• [Data section]:
◆ ◆ ◆ ◆ ◆ ◆ ◆

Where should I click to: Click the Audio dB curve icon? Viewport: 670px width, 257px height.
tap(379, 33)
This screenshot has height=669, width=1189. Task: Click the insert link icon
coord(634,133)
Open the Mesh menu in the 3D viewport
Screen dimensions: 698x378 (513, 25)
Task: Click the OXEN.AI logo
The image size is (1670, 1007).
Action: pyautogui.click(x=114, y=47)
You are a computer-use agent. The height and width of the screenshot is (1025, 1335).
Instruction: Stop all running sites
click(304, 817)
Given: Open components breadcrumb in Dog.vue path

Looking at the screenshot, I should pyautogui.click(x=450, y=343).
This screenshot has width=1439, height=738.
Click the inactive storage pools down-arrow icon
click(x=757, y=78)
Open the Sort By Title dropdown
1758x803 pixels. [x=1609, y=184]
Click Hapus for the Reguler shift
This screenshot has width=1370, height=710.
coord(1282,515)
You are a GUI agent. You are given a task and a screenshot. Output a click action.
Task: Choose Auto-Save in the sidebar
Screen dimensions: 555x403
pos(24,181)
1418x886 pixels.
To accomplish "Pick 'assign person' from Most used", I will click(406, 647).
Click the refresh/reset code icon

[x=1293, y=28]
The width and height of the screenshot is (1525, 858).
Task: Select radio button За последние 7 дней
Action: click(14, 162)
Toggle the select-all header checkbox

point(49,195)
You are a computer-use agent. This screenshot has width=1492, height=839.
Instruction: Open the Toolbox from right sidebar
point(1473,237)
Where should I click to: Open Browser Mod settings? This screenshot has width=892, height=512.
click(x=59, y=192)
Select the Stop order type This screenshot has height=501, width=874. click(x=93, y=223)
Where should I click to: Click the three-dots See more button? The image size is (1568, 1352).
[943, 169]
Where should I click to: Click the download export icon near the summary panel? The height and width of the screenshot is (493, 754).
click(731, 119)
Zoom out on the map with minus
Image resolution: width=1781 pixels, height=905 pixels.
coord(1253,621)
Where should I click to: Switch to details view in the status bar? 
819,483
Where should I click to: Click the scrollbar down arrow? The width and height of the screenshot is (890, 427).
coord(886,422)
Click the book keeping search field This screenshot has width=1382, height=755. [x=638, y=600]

◆ ◆ ◆ ◆ ◆ ◆ ◆

• [Work task]: Return each line above exactly.

• [Reply]:
Where should I click to: Click the Audio dB curve icon? Viewport: 670px width, 257px height.
tap(379, 33)
This screenshot has height=669, width=1189. Task: Click the insert link icon
coord(634,133)
Open the Mesh menu in the 3D viewport
Screen dimensions: 698x378 (513, 25)
Task: Click the OXEN.AI logo
The image size is (1670, 1007).
Action: pyautogui.click(x=114, y=47)
You are a computer-use agent. The height and width of the screenshot is (1025, 1335).
Instruction: Stop all running sites
click(304, 817)
Given: Open components breadcrumb in Dog.vue path

Looking at the screenshot, I should pyautogui.click(x=450, y=343).
This screenshot has width=1439, height=738.
Click the inactive storage pools down-arrow icon
click(x=757, y=78)
Open the Sort By Title dropdown
1758x803 pixels. [x=1609, y=184]
Click Hapus for the Reguler shift
This screenshot has width=1370, height=710.
coord(1282,515)
You are a GUI agent. You are given a task and a screenshot. Output a click action.
Task: Choose Auto-Save in the sidebar
Screen dimensions: 555x403
pos(24,181)
1418x886 pixels.
To accomplish "Pick 'assign person' from Most used", I will click(406, 647).
Click the refresh/reset code icon

[x=1293, y=28]
The width and height of the screenshot is (1525, 858).
Task: Select radio button За последние 7 дней
Action: click(14, 162)
Toggle the select-all header checkbox

point(49,195)
You are a computer-use agent. This screenshot has width=1492, height=839.
Instruction: Open the Toolbox from right sidebar
point(1473,237)
Where should I click to: Open Browser Mod settings? This screenshot has width=892, height=512.
click(x=59, y=192)
Select the Stop order type This screenshot has height=501, width=874. click(x=93, y=223)
Where should I click to: Click the three-dots See more button? The image size is (1568, 1352).
[943, 169]
Where should I click to: Click the download export icon near the summary panel? The height and width of the screenshot is (493, 754).
click(731, 119)
Zoom out on the map with minus
Image resolution: width=1781 pixels, height=905 pixels.
coord(1253,621)
Where should I click to: Switch to details view in the status bar? 
819,483
Where should I click to: Click the scrollbar down arrow? The width and height of the screenshot is (890, 427).
coord(886,422)
Click the book keeping search field This screenshot has width=1382, height=755. [x=638, y=600]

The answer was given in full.